The shout came from behind her, but Mal didn't flinch; she merely turned around with an unimpressed look at the creature who had hoped to startle her. It was dressed in too many colors (not at all like the demons Mal was used to), with big, brown eyes and big, curly hair. She would have looked exactly like a little human girl of maybe-twelve, were it not for her froglike webbed fingers.

The demon girl crossed her arms and pouted. "You didn't even jump."

"You're short, for a demon," Mal observed dryly, but at the same time and in a much more concerned tone, Ben observed, "You look so young! When did you Fall?"

"I didn't Fall," the demon said, rolling her eyes. "My dad is the demon Facilier."

"But..." Ben frowned, even more confused. "I...I didn't know demons could..."

"That's gotta be for me, right?" the girl interrupted, pointing at the soul Ben was still holding. "That's gotta be a bad one."

"Not necessarily," Ben said, still clearly preoccupied. "Listen, if you didn't Fall, then why are you-?"

"Look at it," the girl interrupted him again. "It looks all...icky."

"All souls look like that," Mal interjected, plopping down onto the dead human's bed (and shoving the dead human's body off to make more room).

"What's your name?" Ben asked the girl.

She huffed. "Celia. Lemme see that." She lunged for the soul, but Ben held it up out of her reach for a second:

"Hey, careful," he said. "This is a person. Hold gently." Then he handed the soul to Celia.

She cupped it in her webbed hand. "Look at all those vices. There's no way you can take this one."

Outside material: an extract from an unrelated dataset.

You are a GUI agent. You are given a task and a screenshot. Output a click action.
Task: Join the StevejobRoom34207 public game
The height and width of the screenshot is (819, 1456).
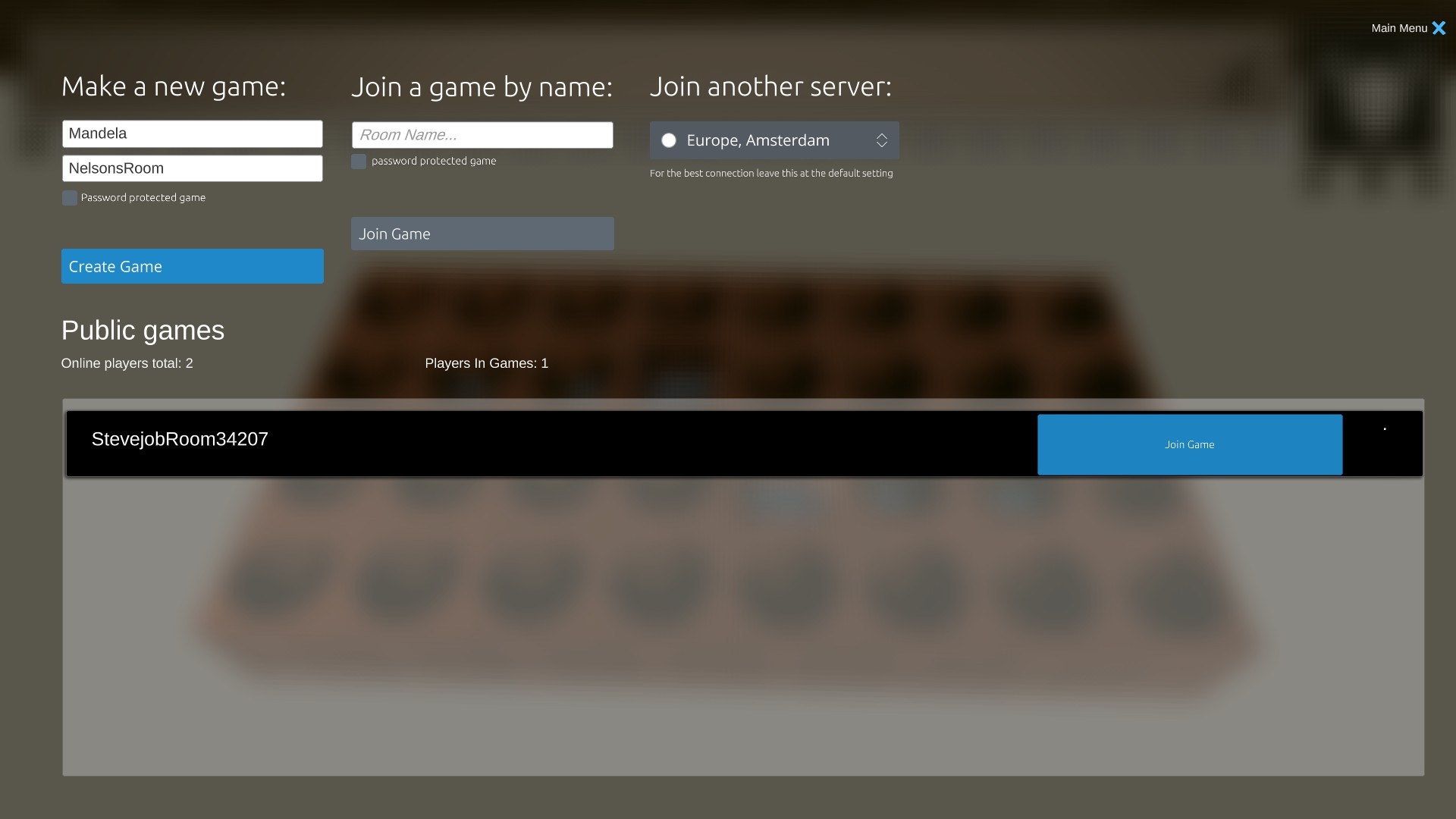[1189, 444]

"It has virtues, too," Ben pointed out gently. "See, right here? So much love for friends and family..."

"Duh; it's easy to love what's _yours_." Celia rolled her eyes again. "_Demons_ can do _that_. So he was great with his grandkids, so he gave his grocery man peppermints..." Returning her attention to the soul, she added, "Whoa. He was _really_ into birds."

"Let me see?" Ben peeked over Celia's shoulder. "Where?"

"There's a whole hobby section, see?"

"Wow, yeah. I didn't even notice that. You're better at reading these than I am."

Celia looked wary of the compliment, but still smiled smugly.

Mal pulled out her cell phone and sent a text in the Horsemen group chat:

**Death:** _old guy died in a mansion. Sleepover?_

Practically the very second the message went through, there were two responses:

**War:** _sweet! at a clearance sale rn, getting ppl WAY 2 violent over some toasters lol. wya?_

**Pollution:** _Only if we trash the place._

Mal chuckled.

**Death:** _it'll be a crime scene when we're done w it._

She smirked at the emoji Carlos sent in response, then waited expectantly for Evie's text.

"You're right," Ben was saying, grudgingly, and Mal tuned back into that conversation. "Those vices are warranting of punishment. I just..."

"Those are the rules," Celia reminded, turning away slightly when Ben seemed about to reach for the soul. "It wouldn't be fair if a bunch of bad people got to hang out in Heaven."

"Well, giving one person a good thing they don't deserve doesn't take away from anyone else," Ben said.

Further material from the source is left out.